WHAT THIS TASK INVOLVES — Extract, exactly and without pictures, every line from the one that includes "version actuelle (497, 52)" through the final line of the material below.

EXERCISE INPUTS —
Content starts

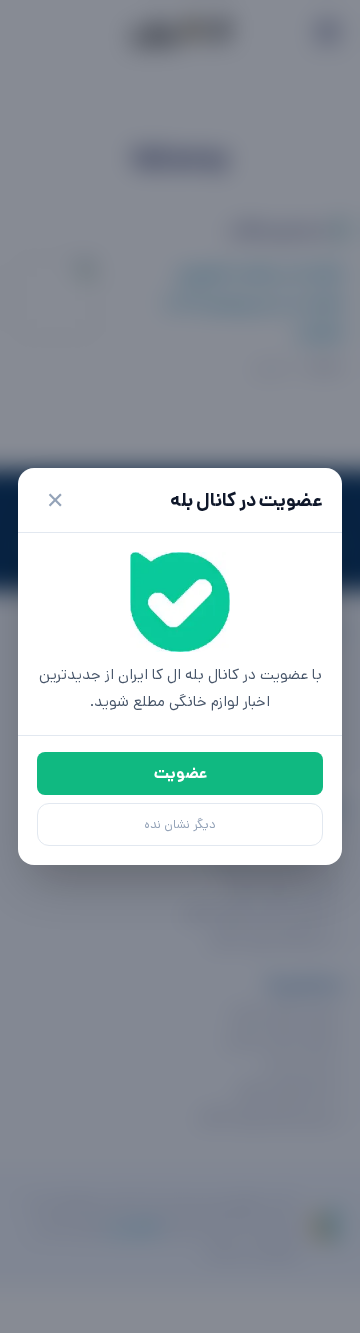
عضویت (180, 773)
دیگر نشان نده (180, 824)
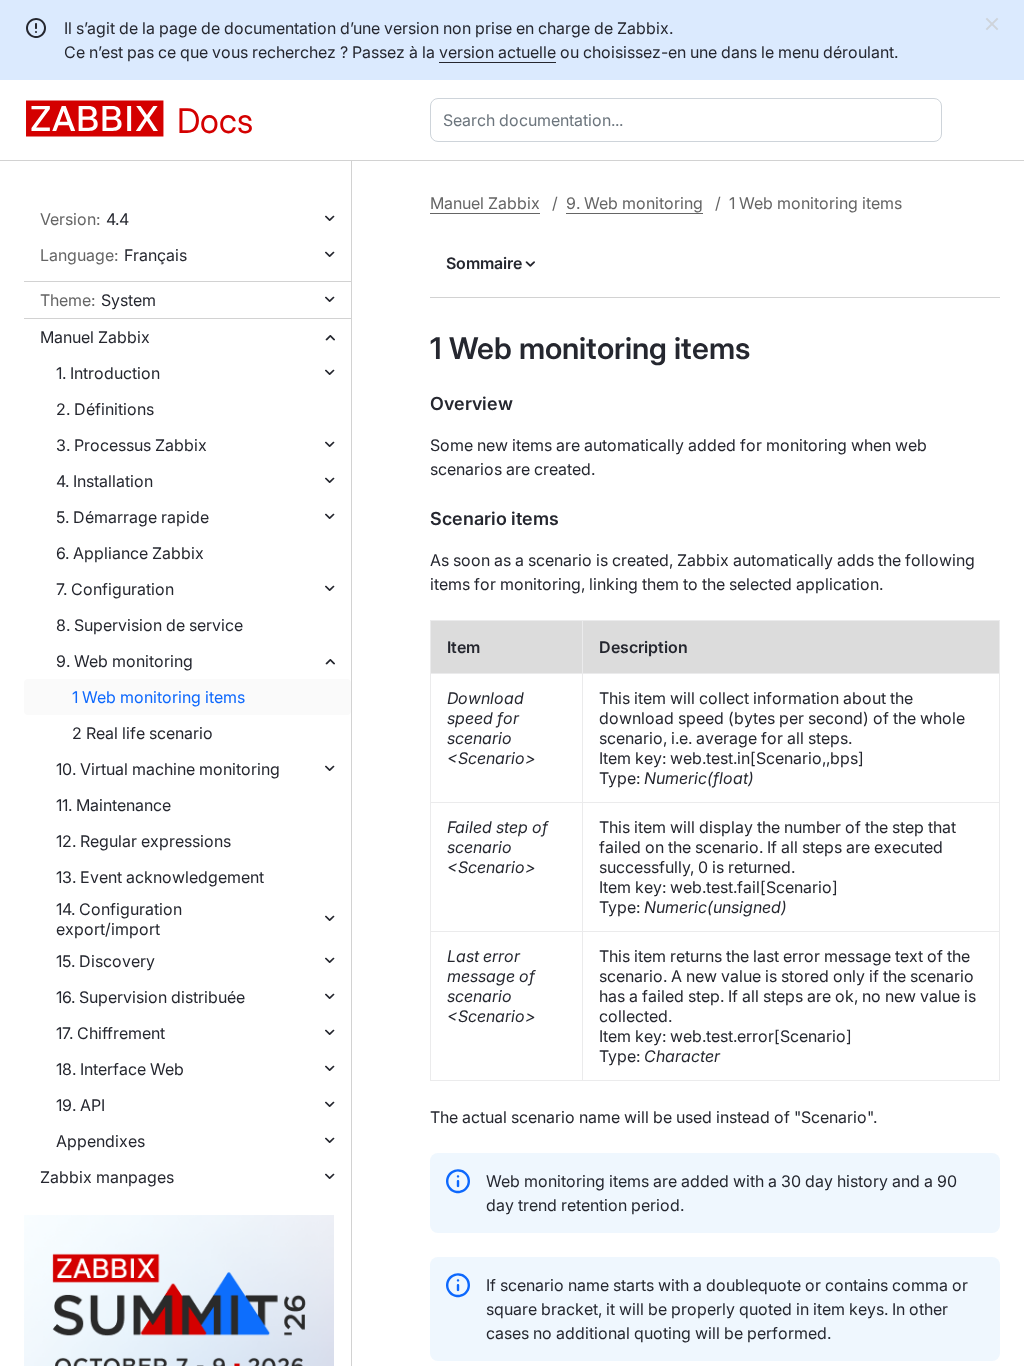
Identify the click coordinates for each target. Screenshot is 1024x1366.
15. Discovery (105, 961)
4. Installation (104, 481)
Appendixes (100, 1141)
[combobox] (690, 120)
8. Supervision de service (149, 625)
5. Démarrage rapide (132, 517)
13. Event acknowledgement (160, 877)
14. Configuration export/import (119, 919)
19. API (80, 1105)
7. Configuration (115, 589)
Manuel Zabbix (95, 337)
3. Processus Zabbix (131, 445)
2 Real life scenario (142, 733)
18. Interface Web (120, 1069)
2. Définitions (105, 409)
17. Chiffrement (110, 1033)
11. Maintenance (113, 805)
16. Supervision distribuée (150, 997)
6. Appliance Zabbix (130, 553)
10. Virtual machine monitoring (168, 769)
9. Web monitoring (124, 661)
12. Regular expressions (143, 841)
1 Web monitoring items (158, 697)
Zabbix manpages (107, 1177)
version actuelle (497, 52)
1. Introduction (108, 373)
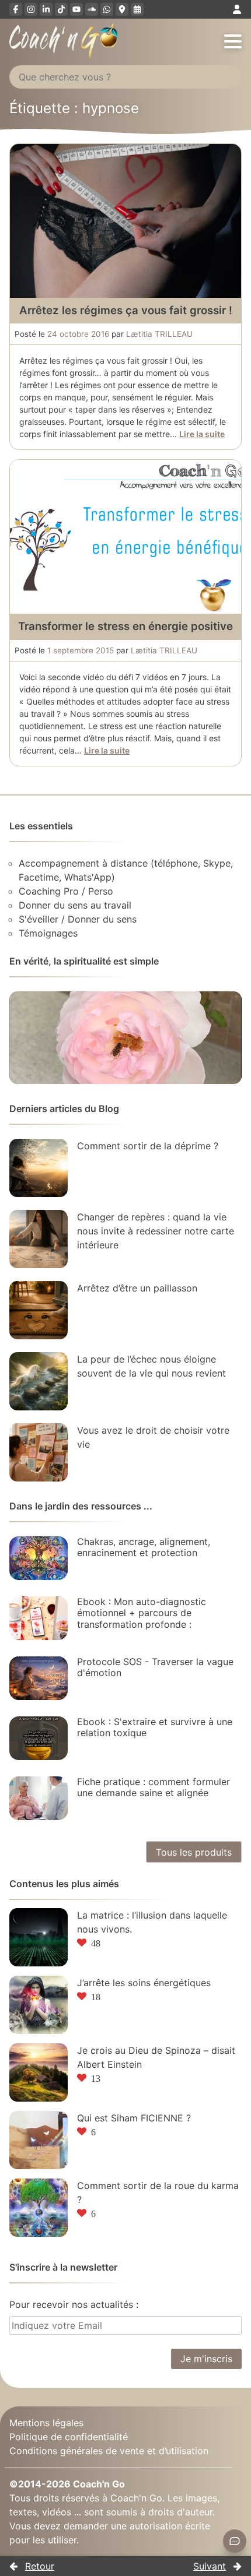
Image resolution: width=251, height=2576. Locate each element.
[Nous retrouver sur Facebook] (15, 9)
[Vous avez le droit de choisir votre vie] (38, 1452)
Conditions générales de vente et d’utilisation (108, 2451)
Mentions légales (46, 2423)
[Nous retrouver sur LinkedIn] (46, 9)
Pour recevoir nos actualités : (73, 2304)
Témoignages (48, 933)
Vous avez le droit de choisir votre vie (153, 1437)
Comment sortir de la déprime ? (147, 1146)
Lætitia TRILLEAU (159, 334)
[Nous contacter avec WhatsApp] (106, 9)
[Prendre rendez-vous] (137, 9)
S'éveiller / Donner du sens (78, 919)
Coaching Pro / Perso (66, 891)
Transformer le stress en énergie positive (125, 626)
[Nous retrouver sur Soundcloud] (91, 9)
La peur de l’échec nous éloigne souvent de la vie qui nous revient (151, 1366)
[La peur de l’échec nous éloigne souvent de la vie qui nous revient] (38, 1381)
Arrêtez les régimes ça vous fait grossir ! (125, 310)
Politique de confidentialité (68, 2437)
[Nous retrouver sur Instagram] (31, 9)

Content ends

RESPONSE AREA —
version actuelle (497, 52)
1. Introduction (108, 373)
Image resolution: width=251, height=2576. Locate each element.
[Nous retrouver sur Facebook] (15, 9)
[Vous avez le droit de choisir votre vie] (38, 1452)
Conditions générales de vente et d’utilisation (108, 2451)
Mentions légales (46, 2423)
[Nous retrouver sur LinkedIn] (46, 9)
Pour recevoir nos actualités : (73, 2304)
Témoignages (48, 933)
Vous avez le droit de choisir votre vie (153, 1437)
Comment sortir de la déprime ? (147, 1146)
Lætitia TRILLEAU (159, 334)
[Nous contacter avec WhatsApp] (106, 9)
[Prendre rendez-vous] (137, 9)
S'éveiller / Donner du sens (78, 919)
Coaching Pro / Perso (66, 891)
Transformer le stress en énergie positive (125, 626)
[Nous retrouver sur Soundcloud] (91, 9)
La peur de l’échec nous éloigne souvent de la vie qui nous revient (151, 1366)
[La peur de l’échec nous éloigne souvent de la vie qui nous revient] (38, 1381)
Arrêtez les régimes ça vous fait grossir ! (125, 310)
Politique de confidentialité (68, 2437)
[Nous retrouver sur Instagram] (31, 9)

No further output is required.